Cuspal Movement and Gap Formation in Premolars Restored with Preheated Resin Composite
Objective: The current study aimed to determine the effect of preheating resin composite to three different temperatures on the cuspal movement and gap formation at the tooth/restoration interface. Methods: Fifty extracted, sound human upper premolars were subjected to standardized MOD cavity preparations. Five groups of 10 premolars each were restored with either 1) Tetric Ceram HB, 2) a layer of Tetric Flow followed by Tetric Ceram HB, 3–5) preheated composite to 37°C, 54°C and 68°C, respectively, using a chair-side preheating device (Calset thermal assist unit). Cuspal movement was calculated by measuring the intercuspal distance between the indexed cusp tips before restoration 5 minutes and 24 hours after composite curing using a stereomicroscope. The teeth were sectioned longitudinally and examined under a stereomicroscope connected to a digital camera and image analysis software to detect gap formation. Results: Group 2 showed the least cuspal movement at 5 minutes and 24 hours and the highest gap area, while Groups 4 and 5 showed the highest cuspal movement at 5 minutes and 24 hours. Group 3 had the least gap area. Conclusions: Preheating resin composite to temperatures higher than 37°C increases cuspal movement.
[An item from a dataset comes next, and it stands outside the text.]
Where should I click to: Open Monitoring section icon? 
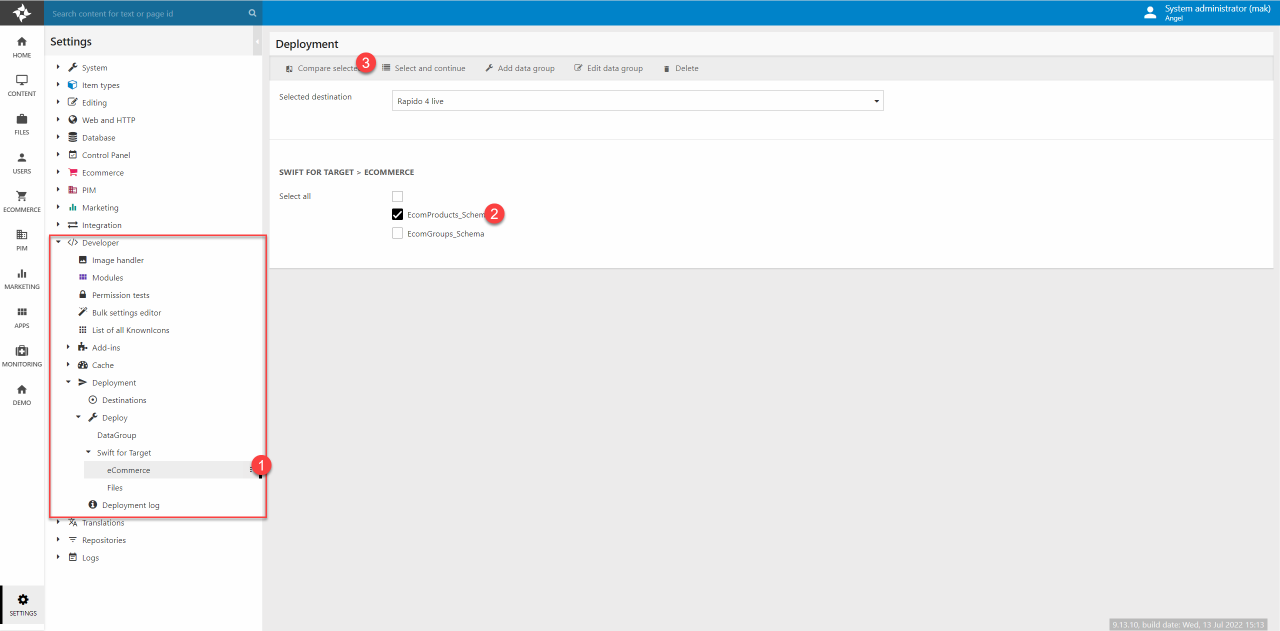pos(22,355)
The adaptation and gap area of preheated resin composite to 37°C and 54°C improved, but it did not change with resin composite preheated to 68°C.SUMMARY
INTRODUCTION
Viscoelastic materials, such as resin composites, exhibit decreased viscosity and greater flowability with temperature increase.1–2 This makes them easily applied and adapted to cavity walls.3–4 Recently, preheating resin composites with suitable devices has been advocated as a method to reduce paste viscosity, improve marginal adaptation and monomer conversion and shorten curing times.5 The temperature at which the polymerization occurs affects the conversion process and polymer properties.6–9 Increased temperature enhances both radical and monomer mobility, resulting in higher overall conversion and reaction rate.810
The attainment of high conversion values by short exposure times, as stated by Daronch and others in 2005,5 implies a more rapid polymerization at elevated temperatures. Such high reaction rates may result in elevated stress formation and hastens the development of the vitrification point, proving detrimental to the resin/tooth interfacial bond.11–12 In addition, resin composites exhibit a six-to-eight times greater thermal expansion than the surrounding tooth structures;13 polymerization contraction, along with thermal contraction, might create high interfacial stresses in preheated composites upon thermal equilibrium, which affects the marginal adaptation, integrity and seal.14–15
The magnitude of polymerization shrinkage stresses depends on the material's composition, stiffness and flow of the composite, rate of polymerization and restoration geometry.16 These factors combine and interact simultaneously in complex ways, translating polymerization shrinkage into tooth stresses. Polymerization shrinkage can produce two types of problems: If the bond between the composite and tooth structure is less than the force of polymerization shrinkage, marginal failure and subsequent microleak-age will occur.17 In contrast, if the adhesive strength exceeds the contraction stress, there is no detachment, but the restoration maintains an internal tension that pulls the walls of the tooth together, reducing the inter-cuspal distance. The deformation of the tooth is a clinically significant outcome; in addition, it is a reasonable indicator of other polymerization shrinkage effects as interface stresses.18 Cuspal deflection may clinically manifest as changes in occlusion points, followed by post-operative discomfort, and it may even lead to tooth fracture.19 However, increased conversion of preheated composite may also result in enhanced restoration properties.10
The current study tested the effect of preheating resin composite to three different temperatures on cuspal movement and gap formation at the tooth/restoration interface of upper premolars. The null hypothesis tested was that the preheating of resin composites results in improved marginal adaptation without increasing cuspal movement.
METHODS AND MATERIALS
Selection and Standardization of Teeth
Fifty freshly extracted caries-free human upper pre-molars were selected. The teeth were examined visually and found to be free from hypoplastic defects or fractures. They were cleaned with a 70% ethyl alcohol solution and surface deposits were carefully removed using a hand scaler. The teeth were kept in saline at room temperature (23°C±2) until use.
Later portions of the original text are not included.